The combination of South Africa's two leading packaging companies, Nampak Ltd. of Johannesburg and Malbak Ltd. of Cape Town, is creating a major regional company with 136 plants and 19,000 employees in Africa. But the new Nampak also is a significant force in the European packaging market.
Shareholders of Nampak and Malbak approved the 1.98 billion rand ($196 million) deal at meetings in July and August. The deal officially was completed Aug. 26.
Nampak is paying a combination of cash and stock for Malbak. The deal does not include Malbak's rigid plastics packaging business, which was sold in March to a consortium headed by the unit's former chief executive officer.
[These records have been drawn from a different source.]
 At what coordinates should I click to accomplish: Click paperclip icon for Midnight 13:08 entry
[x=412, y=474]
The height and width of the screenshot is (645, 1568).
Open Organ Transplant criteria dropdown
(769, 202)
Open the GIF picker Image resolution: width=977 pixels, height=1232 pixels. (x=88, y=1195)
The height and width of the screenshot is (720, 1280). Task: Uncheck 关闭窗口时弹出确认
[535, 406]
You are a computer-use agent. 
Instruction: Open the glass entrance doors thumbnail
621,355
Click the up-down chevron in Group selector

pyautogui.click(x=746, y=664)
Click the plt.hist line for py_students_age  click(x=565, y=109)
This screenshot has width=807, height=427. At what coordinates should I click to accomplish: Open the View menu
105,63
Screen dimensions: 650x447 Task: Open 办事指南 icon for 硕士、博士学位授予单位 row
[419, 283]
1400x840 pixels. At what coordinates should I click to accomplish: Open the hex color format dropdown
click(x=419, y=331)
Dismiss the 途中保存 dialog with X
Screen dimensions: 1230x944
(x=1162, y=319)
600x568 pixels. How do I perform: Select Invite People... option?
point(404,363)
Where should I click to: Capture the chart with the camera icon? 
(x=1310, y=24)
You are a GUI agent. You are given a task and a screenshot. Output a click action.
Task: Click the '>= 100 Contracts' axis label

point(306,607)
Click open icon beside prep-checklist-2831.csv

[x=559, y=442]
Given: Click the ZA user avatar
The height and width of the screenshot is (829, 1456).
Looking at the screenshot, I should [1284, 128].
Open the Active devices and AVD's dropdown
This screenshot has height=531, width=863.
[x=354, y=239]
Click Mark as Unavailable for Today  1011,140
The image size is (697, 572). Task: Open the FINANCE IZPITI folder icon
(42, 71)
However, the deal does include significant plastics and paperboard operations. Here is a snapshot:
* The new Nampak operates in 18 countries and has annual sales of about $1.78 billion. The bulk of the operations - 112 plants and 14,462 employees - are in South Africa, but the company has plants in 11 other African nations.
* In Europe, the company has 40 plants and 3,930 employees. The majority - 27 plants and 2,879 employees - are in the United Kingdom.
* Plastics operations include closures, PET bottles and preforms, high density polyethylene bottles, polypropylene bottles, retail bags, stretch wrap, shrink wrap, cast film for diaper liners, and film for cereal pouches.
* Nonplastics operations include beverage, aerosol and food cans; metal closures; glass bottles; paper cartons and tubes; and a variety of paper and foil flexible packaging.
``This represents a major step in our strategy to redress the imbalance of power currently in the hands of the packaging specifiers, which threatens the long-term stability of our industry,'' John Monks, Malbak's chief operating officer, said in a news release.
None of Nampak and Malbak's competitors opposed the merger, but a handful of customers did.
Analysts expect Nampak executives to have their eye on international expansion opportunities, since the two former competitors already have a huge share of the South African market.
Meanwhile, the former Malbak rigid plastics operations now are owned by Douglas de Jager and his brother Geoffrey. The pair bought the plants for 256.5 million rand ($25 million).
``Rigids operates in a difficult market, characterized by low selling prices, advances in technology and changes in consumer packaging trends, which have resulted in poor financial returns for this division,'' Malbak reported in February.
``We found that too much investment was required for rigids, for us to comfortably finance without jeopardizing Malbak's other businesses. There would not be sufficient return on the investment,'' Monks said.